The school-master alone actually works for the betterment of the village. He’s presently involved in a project of eradication of malaria which means the filling of an infested pond that happens to belong to the zamindar, and has trouble continuing the project because the latter has just put some fish in it, he says! There is a clear generational target in the movie, because on top of the young school-master, the movie focuses on his love-interest, the Post-master’s second daughter, pretty Seema (Sadhana). Her father is deep in debt from having borrowed a lot to marry his first daughter, and he’s under pressure to get Seema married to his lender, but relents out of consideration for her, and prefers his indebtedness, even if his sick wife would prefer the wedding proposal to go through! All this to say that when one morning he receives the check, he could well have used it for himself!
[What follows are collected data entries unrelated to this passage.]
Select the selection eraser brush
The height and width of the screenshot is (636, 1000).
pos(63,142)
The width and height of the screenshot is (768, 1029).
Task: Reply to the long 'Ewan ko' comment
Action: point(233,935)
Anyway, the experiment begins, of course with the four eager candidates thinking of (and finding) means to make themselves more popular: freebies and writings off, mainly. The sham doesn’t deceive the villagers, who are heard saying that all this is only happening because of the prize, and that the usual cruelty will come back as soon as somebody gets the cheque. They can’t be fooled: there is only one good man, according to them, that’s the village school-master. He’s the one to vote for. But unfortunately, this piece of wisdom is overheard by the priest, who goes to one of the other candidates: they realise flattering and fawning won’t be enough, they’ll have to use other means.
First they have to get the school-master out of way: they try buying him, so that he backs out of the race, but it doesn’t work, he’s too principled for that. Then they try to demoralise him: knowing that he’s courting Seema, they succeed in pushing between them the zamindar’s sister in law, who’s recently come to the village. Seema falls into the trap, and shrinks away from him. Finally they hope to trap him: the money-lender’s bailiff comes to the post-master’s house one day, and sets about to auction the family’s property. Seema rushes to her lover’s house (they’ve made up in the meantime) and asks him for help: that’s when she meets with Ajanta, the sister in law playing her treacherous role. Seema runs away home, desperate (thinking her lover unfaithful), but the trick works nevertheless: the school-master, understanding the impending disaster, goes to the zamindar, buys his defection from the election, and brings her the money to pay for her father’s debts!
All this however, will be of no avail: on the day of the election, after everything has been tried to make one the four compeers shine in the eyes of the general community (the funniest trick being the pandit’s “miracle” growth of Goddess Lakshmi out the ground, pushed up by a bucketful of germinating gram-seeds!), the furiously partisan lines of supporters of either zamindar, doctor, landlord or priest all start fighting one against the other, and JC Roy himself, understanding the danger of the situation, has to intervene, uncover his hidden identity and tell the assembled and quieted people to do the designation without voting. They hesitate, but quickly choose… not the expected school-master (who perhaps has been sullied in their eyes by the slanders?), but the postmaster, who has all the time stood at the back of everything, and taken part in none of the electoral rumpus.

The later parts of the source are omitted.